Stored items:
☆ ☆ ☆ ☆
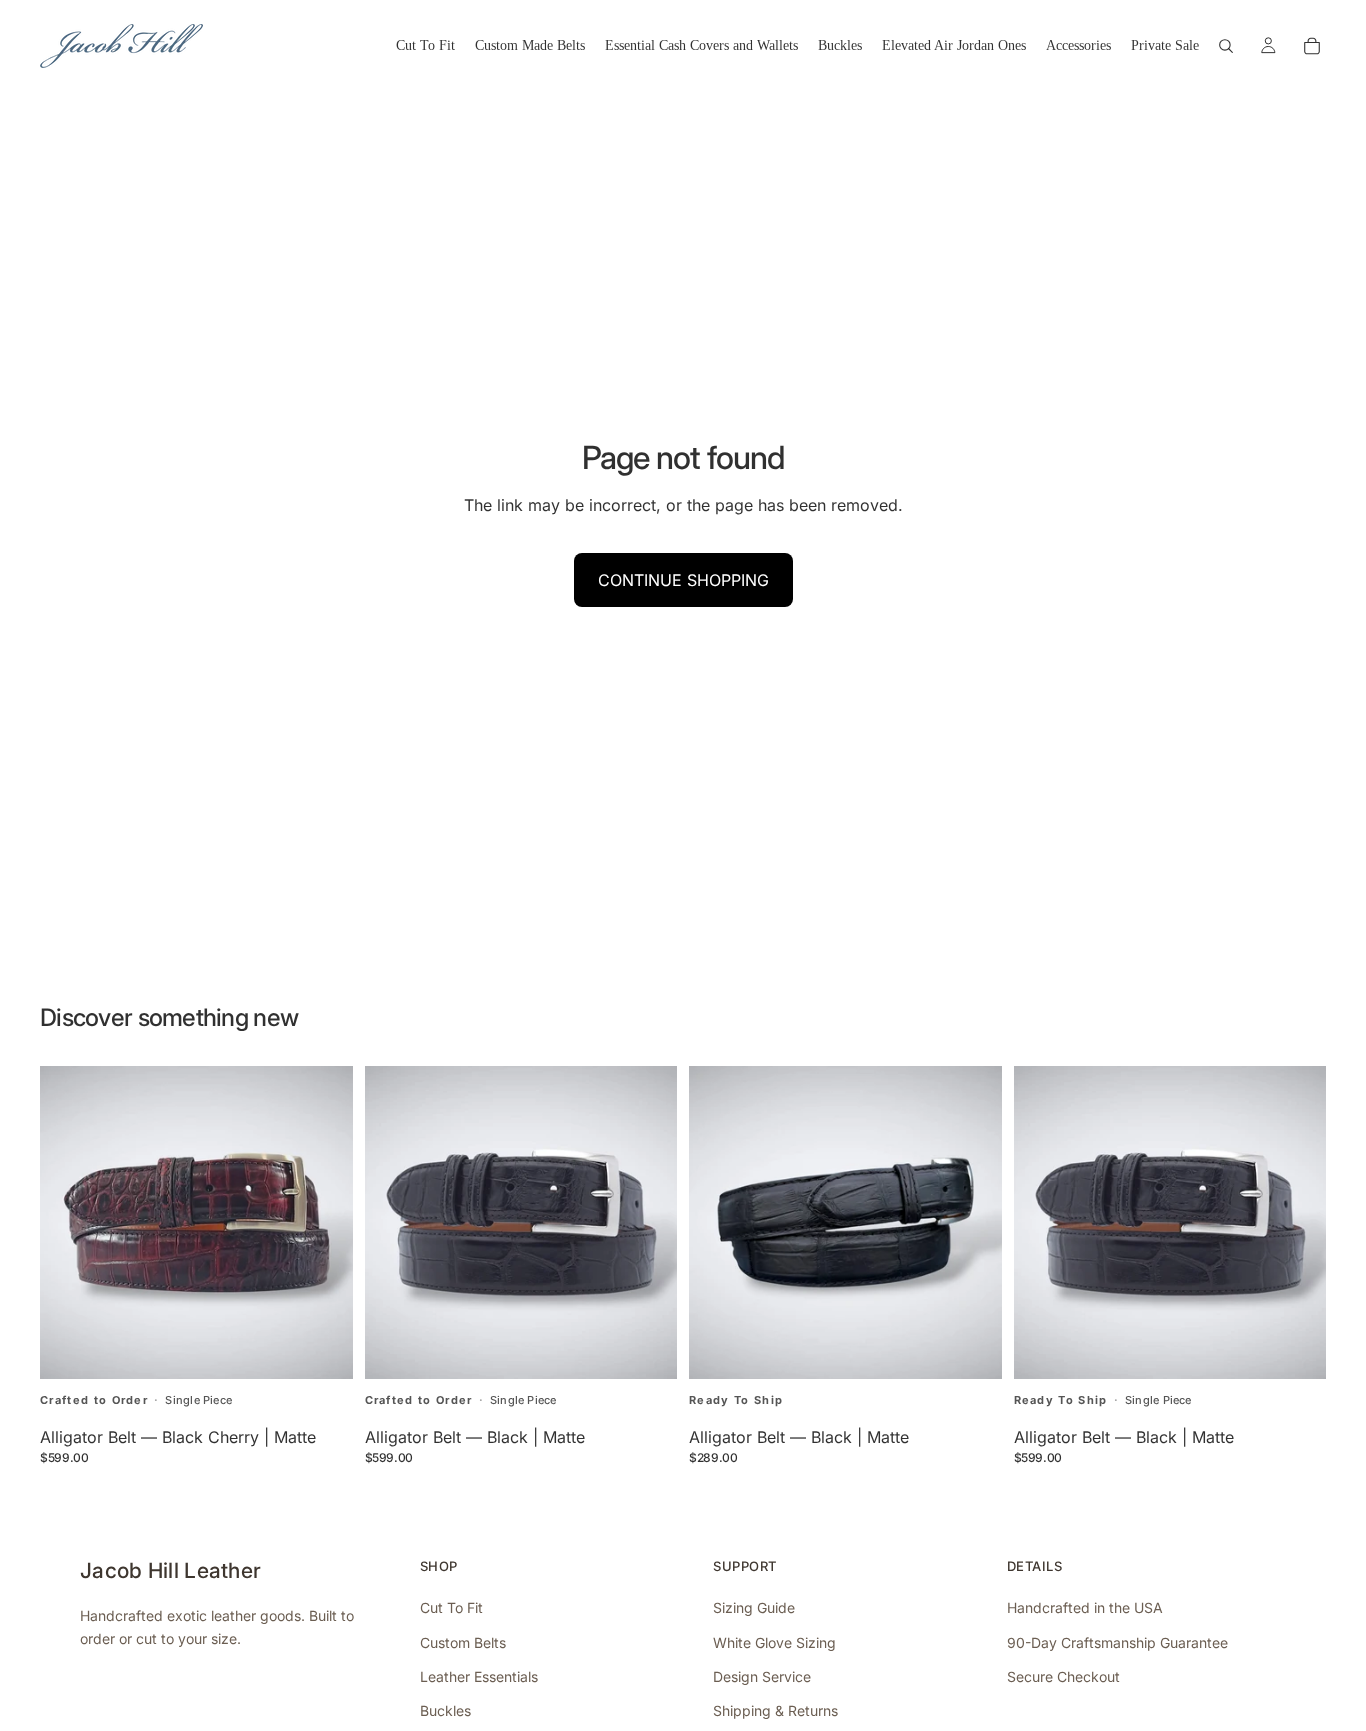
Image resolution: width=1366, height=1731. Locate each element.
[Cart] (1312, 46)
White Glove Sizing (774, 1642)
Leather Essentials (479, 1676)
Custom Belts (463, 1642)
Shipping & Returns (775, 1710)
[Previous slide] (395, 1222)
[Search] (1226, 46)
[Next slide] (647, 1222)
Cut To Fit (451, 1607)
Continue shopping (683, 580)
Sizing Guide (754, 1607)
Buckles (445, 1710)
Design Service (762, 1676)
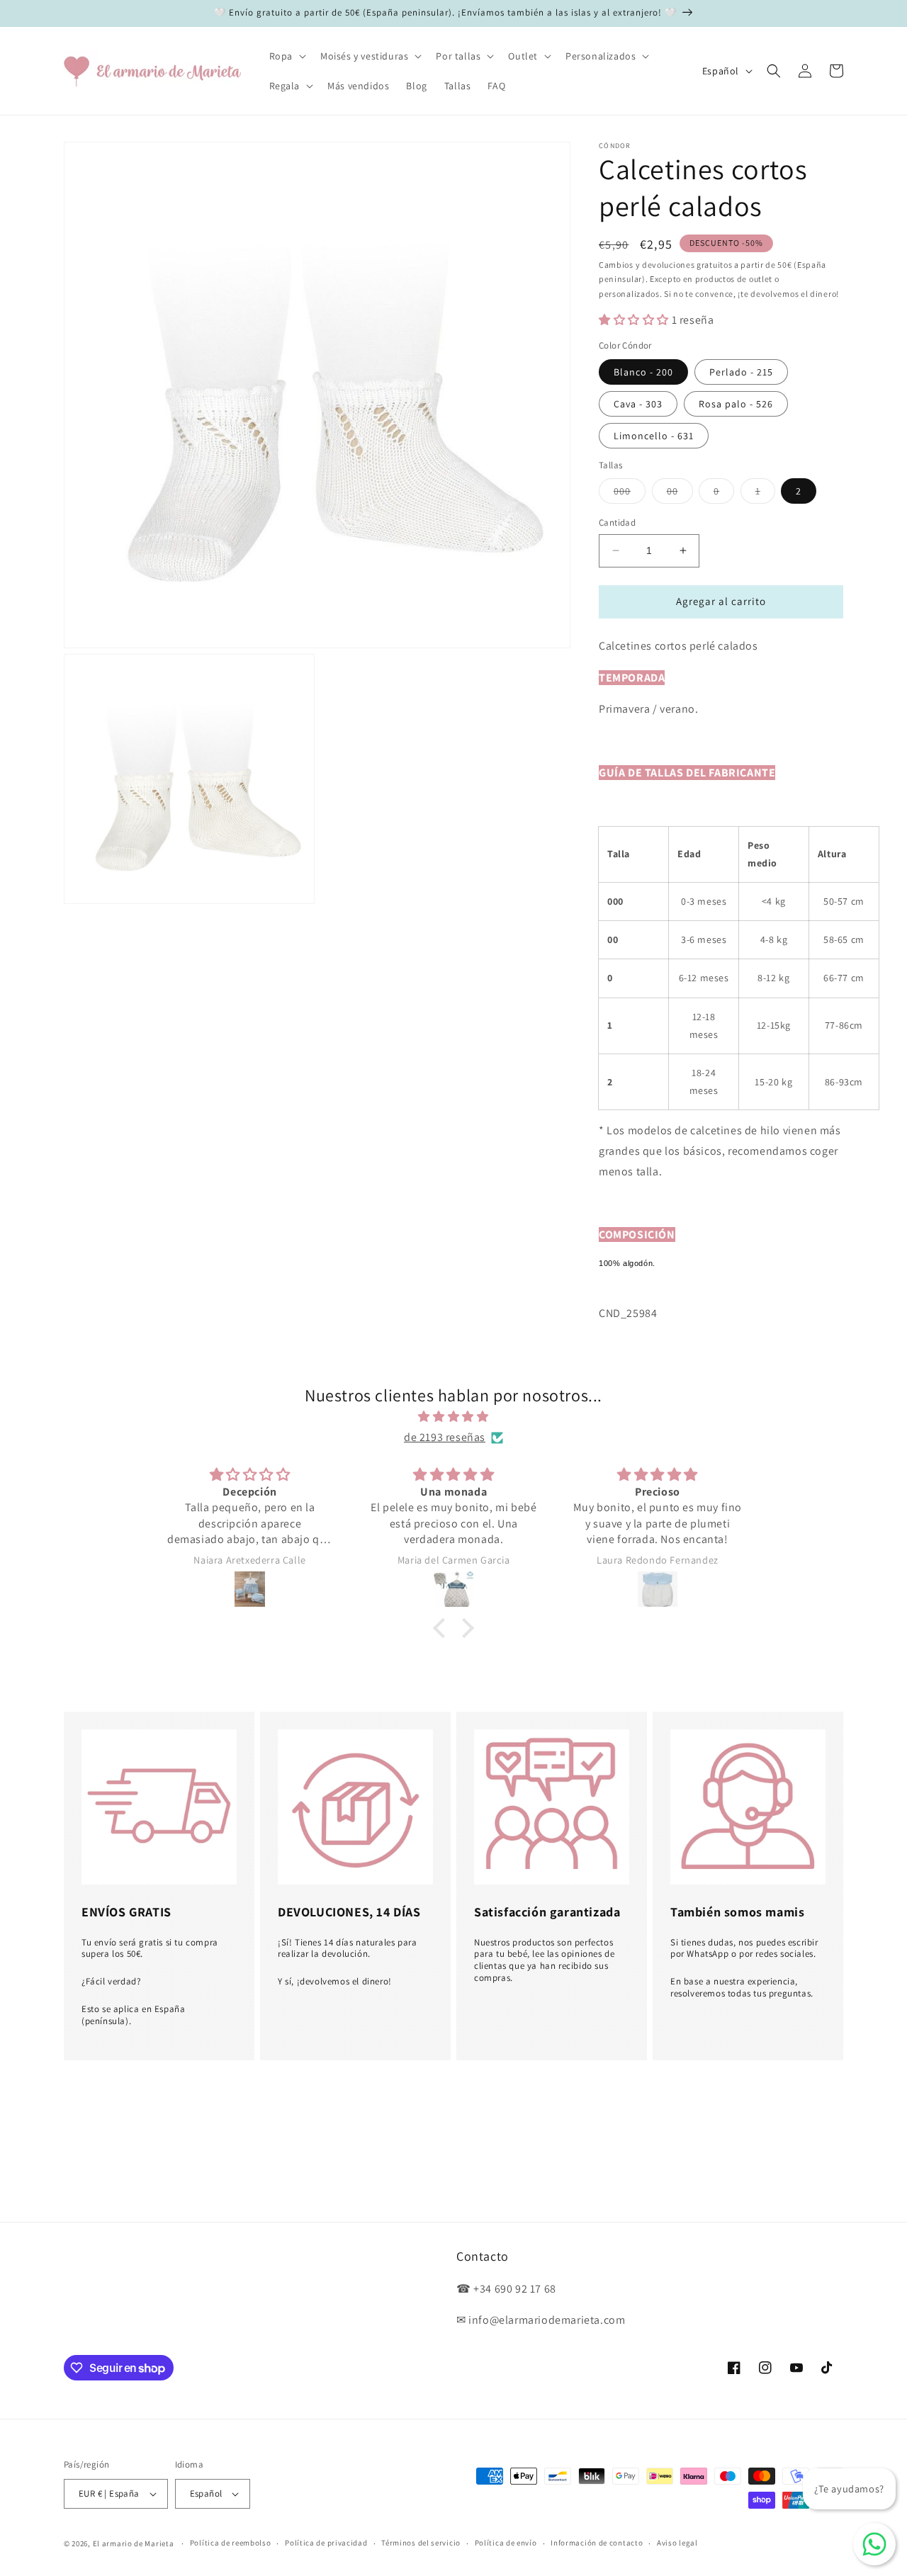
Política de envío (506, 2543)
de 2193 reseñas (444, 1437)
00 (680, 494)
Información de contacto (597, 2543)
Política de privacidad (326, 2543)
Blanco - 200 (643, 372)
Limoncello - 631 (654, 435)
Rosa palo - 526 (736, 403)
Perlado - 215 (741, 372)
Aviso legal (677, 2543)
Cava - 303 (638, 403)
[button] (286, 56)
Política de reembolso (230, 2543)
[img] (453, 1417)
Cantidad (617, 522)
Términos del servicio (421, 2543)
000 (630, 494)
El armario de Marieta (133, 2543)
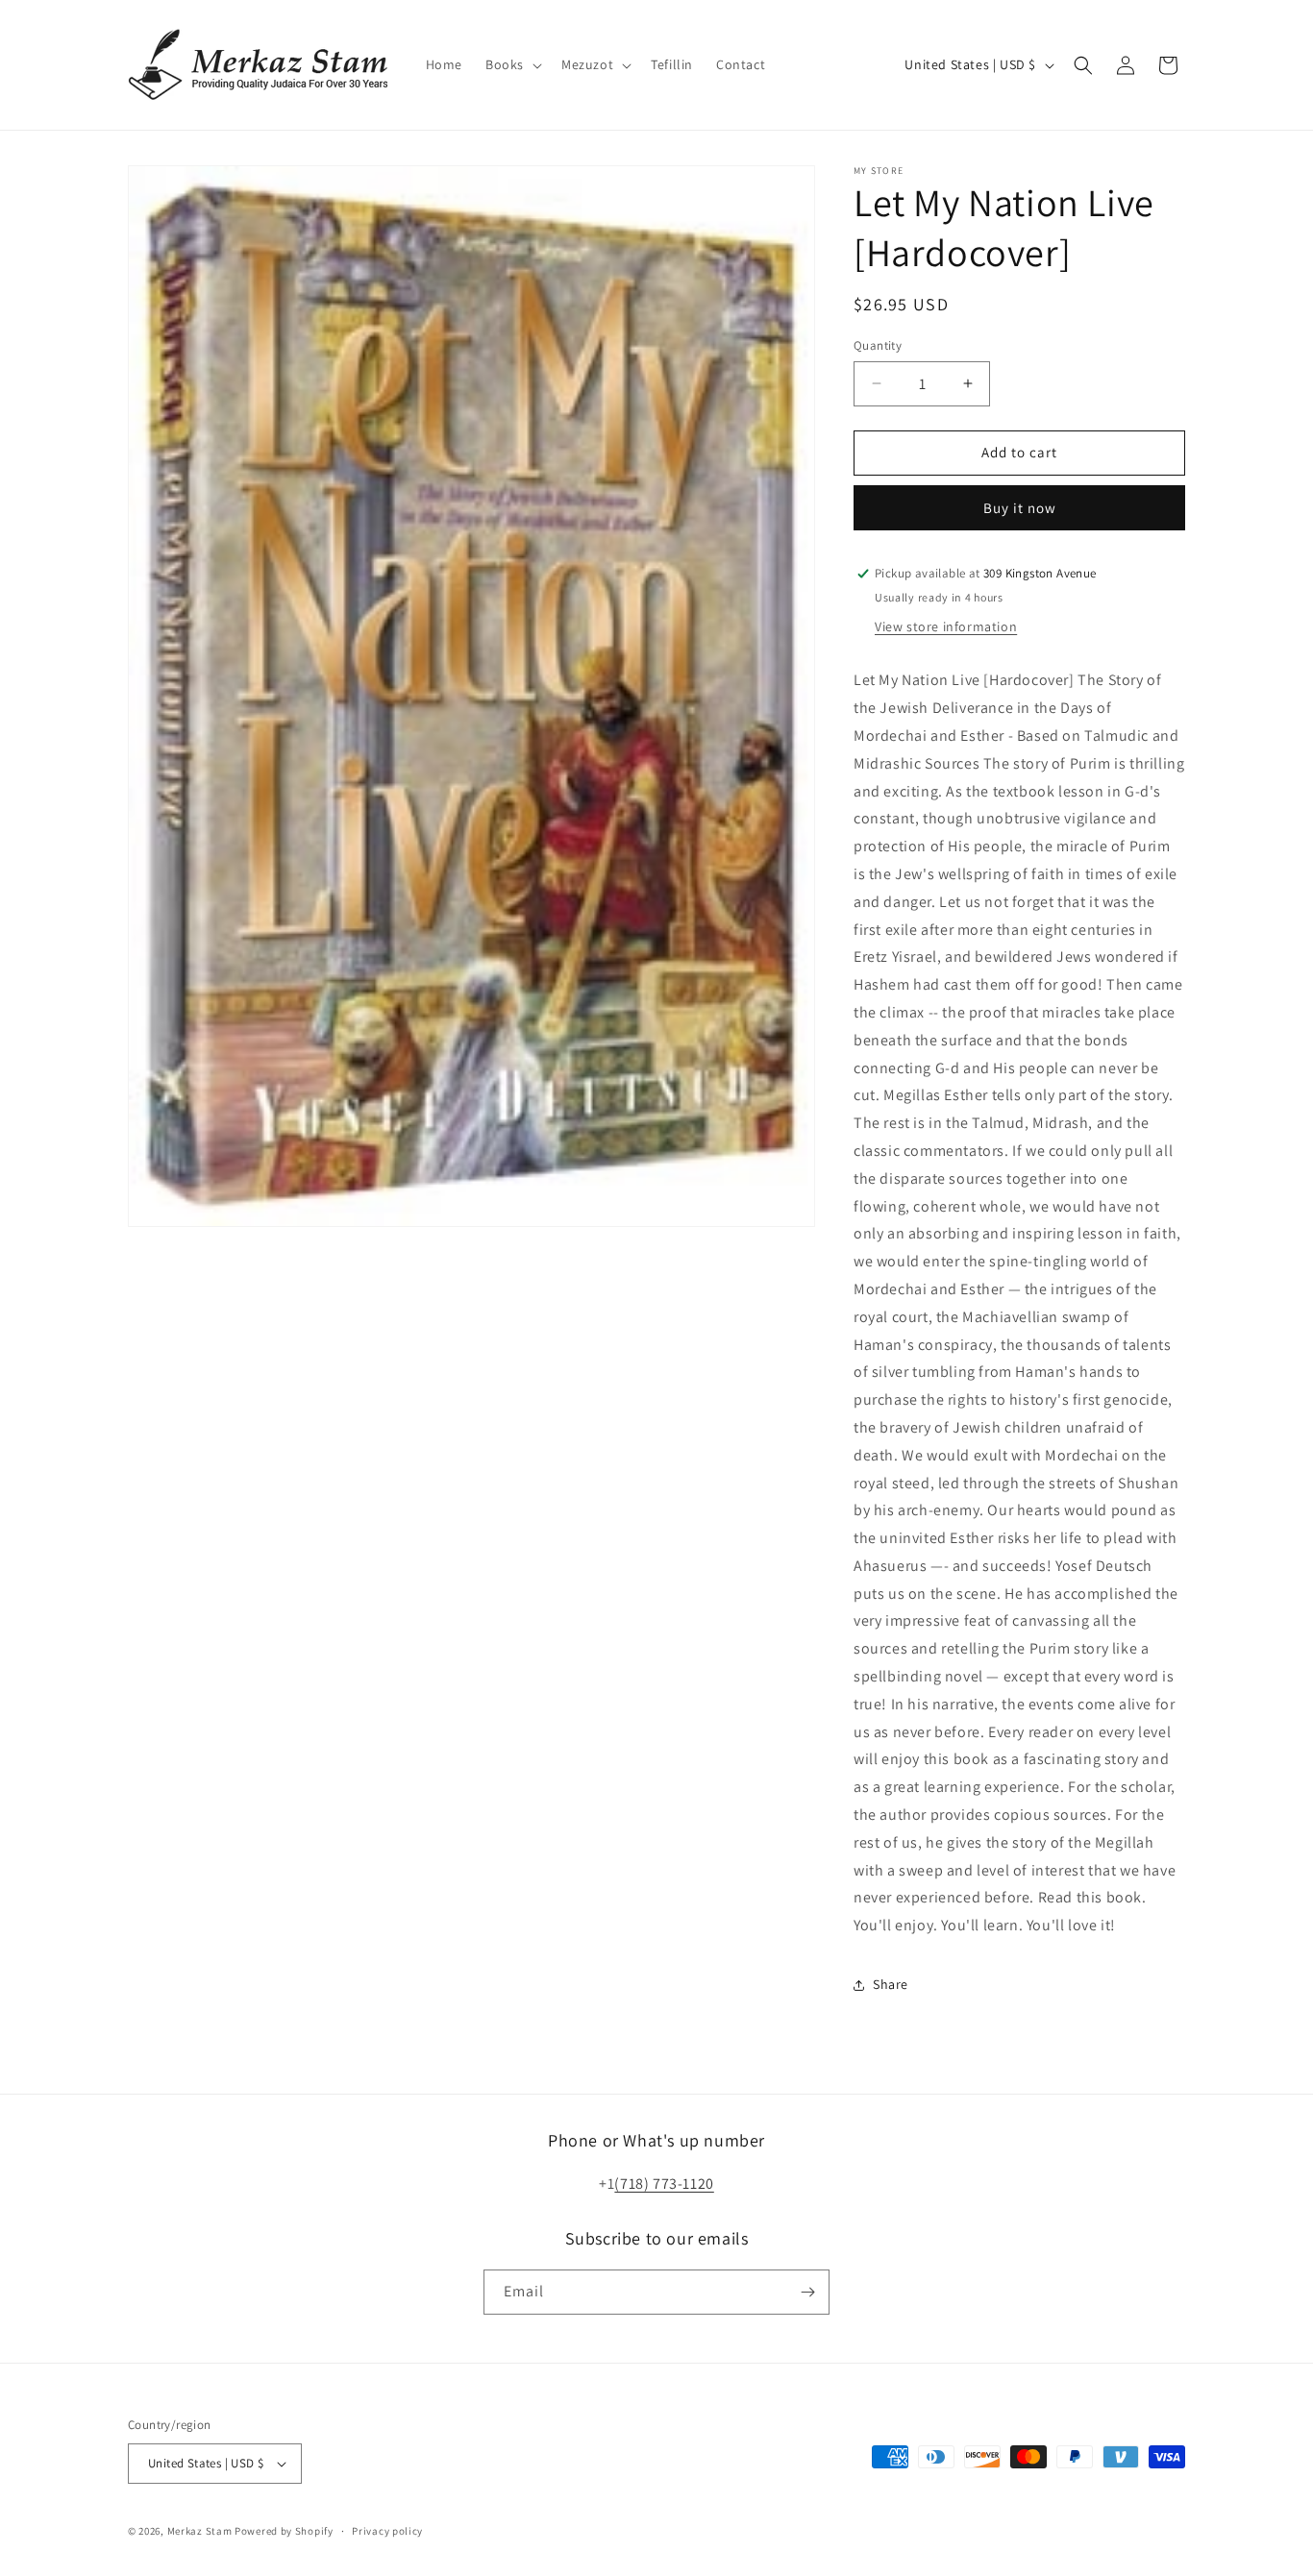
☆ ☆ ☆ ☆
If pictures appear in the data, omit them and copy all other parts exactly.

--- Problem solution ---
Image resolution: width=1366, height=1731. Locate each element.
[Cart] (1312, 46)
White Glove Sizing (774, 1642)
Leather Essentials (479, 1676)
Custom Belts (463, 1642)
Shipping & Returns (775, 1710)
[Previous slide] (395, 1222)
[Search] (1226, 46)
[Next slide] (647, 1222)
Cut To Fit (451, 1607)
Continue shopping (683, 580)
Sizing Guide (754, 1607)
Buckles (445, 1710)
Design Service (762, 1676)
Política de envío (506, 2543)
de 2193 reseñas (444, 1437)
00 (680, 494)
Información de contacto (597, 2543)
Política de privacidad (326, 2543)
Blanco - 200 (643, 372)
Limoncello - 631 (654, 435)
Rosa palo - 526 (736, 403)
Perlado - 215 (741, 372)
Aviso legal (677, 2543)
Cava - 303 (638, 403)
[button] (286, 56)
Política de reembolso (230, 2543)
[img] (453, 1417)
Cantidad (617, 522)
Términos del servicio (421, 2543)
000 (630, 494)
El armario de Marieta (133, 2543)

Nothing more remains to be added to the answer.